> Stored data
_ _ _ _
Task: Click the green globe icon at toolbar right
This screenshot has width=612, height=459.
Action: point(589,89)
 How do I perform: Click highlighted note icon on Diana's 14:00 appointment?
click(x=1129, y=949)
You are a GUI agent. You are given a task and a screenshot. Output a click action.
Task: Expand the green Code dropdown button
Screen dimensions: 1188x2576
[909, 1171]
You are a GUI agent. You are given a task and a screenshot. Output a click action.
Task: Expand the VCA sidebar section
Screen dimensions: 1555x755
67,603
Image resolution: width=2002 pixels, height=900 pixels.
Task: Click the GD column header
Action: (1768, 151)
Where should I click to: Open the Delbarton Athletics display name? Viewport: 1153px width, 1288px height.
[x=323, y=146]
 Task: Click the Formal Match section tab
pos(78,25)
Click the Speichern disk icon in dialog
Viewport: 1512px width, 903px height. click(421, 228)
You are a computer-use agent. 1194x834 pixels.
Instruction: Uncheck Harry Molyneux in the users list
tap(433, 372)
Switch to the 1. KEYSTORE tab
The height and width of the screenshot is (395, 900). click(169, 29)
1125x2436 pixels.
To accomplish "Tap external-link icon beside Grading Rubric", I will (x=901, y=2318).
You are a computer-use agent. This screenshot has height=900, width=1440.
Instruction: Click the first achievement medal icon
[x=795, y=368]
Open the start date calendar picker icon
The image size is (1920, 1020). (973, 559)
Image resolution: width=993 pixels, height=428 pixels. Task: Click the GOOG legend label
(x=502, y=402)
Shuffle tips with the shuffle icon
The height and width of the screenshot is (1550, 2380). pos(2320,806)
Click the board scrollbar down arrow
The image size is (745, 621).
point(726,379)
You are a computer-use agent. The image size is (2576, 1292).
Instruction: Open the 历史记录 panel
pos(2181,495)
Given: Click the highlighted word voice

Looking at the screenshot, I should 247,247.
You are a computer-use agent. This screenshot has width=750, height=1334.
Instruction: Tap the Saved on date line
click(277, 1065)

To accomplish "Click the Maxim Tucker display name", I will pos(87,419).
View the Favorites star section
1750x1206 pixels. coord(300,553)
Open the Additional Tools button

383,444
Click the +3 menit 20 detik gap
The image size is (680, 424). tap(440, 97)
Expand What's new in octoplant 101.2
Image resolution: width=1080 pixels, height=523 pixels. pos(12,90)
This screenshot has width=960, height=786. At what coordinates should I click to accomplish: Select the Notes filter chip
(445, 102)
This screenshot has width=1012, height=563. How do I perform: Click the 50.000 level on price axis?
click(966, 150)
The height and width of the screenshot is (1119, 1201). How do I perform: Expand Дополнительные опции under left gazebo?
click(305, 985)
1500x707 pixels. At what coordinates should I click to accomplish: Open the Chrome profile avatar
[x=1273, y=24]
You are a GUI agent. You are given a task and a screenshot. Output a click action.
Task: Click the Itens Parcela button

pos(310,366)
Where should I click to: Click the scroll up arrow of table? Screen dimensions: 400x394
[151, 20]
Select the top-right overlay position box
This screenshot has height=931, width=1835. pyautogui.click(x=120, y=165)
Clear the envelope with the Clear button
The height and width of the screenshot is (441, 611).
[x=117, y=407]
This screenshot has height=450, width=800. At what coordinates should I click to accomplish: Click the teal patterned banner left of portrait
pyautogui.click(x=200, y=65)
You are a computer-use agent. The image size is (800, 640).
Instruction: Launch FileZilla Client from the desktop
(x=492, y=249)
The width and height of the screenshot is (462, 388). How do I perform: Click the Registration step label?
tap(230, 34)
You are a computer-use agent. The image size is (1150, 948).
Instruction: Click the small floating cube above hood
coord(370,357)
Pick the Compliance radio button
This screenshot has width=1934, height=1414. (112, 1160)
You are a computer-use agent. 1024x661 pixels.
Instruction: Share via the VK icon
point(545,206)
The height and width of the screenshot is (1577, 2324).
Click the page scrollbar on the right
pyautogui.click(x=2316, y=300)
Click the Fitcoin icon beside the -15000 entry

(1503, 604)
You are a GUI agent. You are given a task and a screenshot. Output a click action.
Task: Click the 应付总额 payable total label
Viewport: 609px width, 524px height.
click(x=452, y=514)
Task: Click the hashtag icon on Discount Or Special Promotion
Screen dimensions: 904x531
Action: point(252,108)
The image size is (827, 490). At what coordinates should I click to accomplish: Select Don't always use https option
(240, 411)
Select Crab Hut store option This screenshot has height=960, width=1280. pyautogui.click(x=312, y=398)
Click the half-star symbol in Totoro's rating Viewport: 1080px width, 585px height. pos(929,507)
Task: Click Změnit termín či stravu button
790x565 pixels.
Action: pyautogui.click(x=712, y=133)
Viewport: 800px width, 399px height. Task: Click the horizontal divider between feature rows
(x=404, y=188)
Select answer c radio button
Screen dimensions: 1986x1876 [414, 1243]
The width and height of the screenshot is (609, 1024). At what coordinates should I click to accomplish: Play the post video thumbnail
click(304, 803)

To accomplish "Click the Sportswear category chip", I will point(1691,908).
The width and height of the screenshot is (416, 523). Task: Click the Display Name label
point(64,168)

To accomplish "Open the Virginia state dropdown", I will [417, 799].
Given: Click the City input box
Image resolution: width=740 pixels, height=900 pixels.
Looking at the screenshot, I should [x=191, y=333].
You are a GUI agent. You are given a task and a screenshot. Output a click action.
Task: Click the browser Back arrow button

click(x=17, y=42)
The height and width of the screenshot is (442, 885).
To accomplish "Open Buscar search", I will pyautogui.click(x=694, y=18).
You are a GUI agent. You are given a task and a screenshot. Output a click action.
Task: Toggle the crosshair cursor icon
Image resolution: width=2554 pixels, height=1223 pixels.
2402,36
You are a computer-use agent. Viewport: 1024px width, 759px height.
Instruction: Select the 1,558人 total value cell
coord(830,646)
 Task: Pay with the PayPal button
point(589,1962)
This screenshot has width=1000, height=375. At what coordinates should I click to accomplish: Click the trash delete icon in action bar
_ _ _ _
> What you will do
Reproduce everything from the line containing "Click the Speichern disk icon in dialog" down to the line containing "The image size is (680, 424). tap(440, 97)", substituting "desktop agent" for "computer-use agent" and leaving all else untouched.

> Task answer
Click the Speichern disk icon in dialog
Viewport: 1512px width, 903px height. click(421, 228)
You are a desktop agent. 1194x834 pixels.
Instruction: Uncheck Harry Molyneux in the users list
tap(433, 372)
Switch to the 1. KEYSTORE tab
The height and width of the screenshot is (395, 900). click(169, 29)
1125x2436 pixels.
To accomplish "Tap external-link icon beside Grading Rubric", I will (x=901, y=2318).
You are a desktop agent. This screenshot has height=900, width=1440.
Instruction: Click the first achievement medal icon
[x=795, y=368]
Open the start date calendar picker icon
The image size is (1920, 1020). (973, 559)
Image resolution: width=993 pixels, height=428 pixels. Task: Click the GOOG legend label
(x=502, y=402)
Shuffle tips with the shuffle icon
The height and width of the screenshot is (1550, 2380). pos(2320,806)
Click the board scrollbar down arrow
The image size is (745, 621).
point(726,379)
You are a desktop agent. The image size is (2576, 1292).
Instruction: Open the 历史记录 panel
pos(2181,495)
Given: Click the highlighted word voice

Looking at the screenshot, I should 247,247.
You are a desktop agent. This screenshot has width=750, height=1334.
Instruction: Tap the Saved on date line
click(277, 1065)

To accomplish "Click the Maxim Tucker display name", I will pos(87,419).
View the Favorites star section
1750x1206 pixels. coord(300,553)
Open the Additional Tools button

383,444
Click the +3 menit 20 detik gap
The image size is (680, 424). tap(440, 97)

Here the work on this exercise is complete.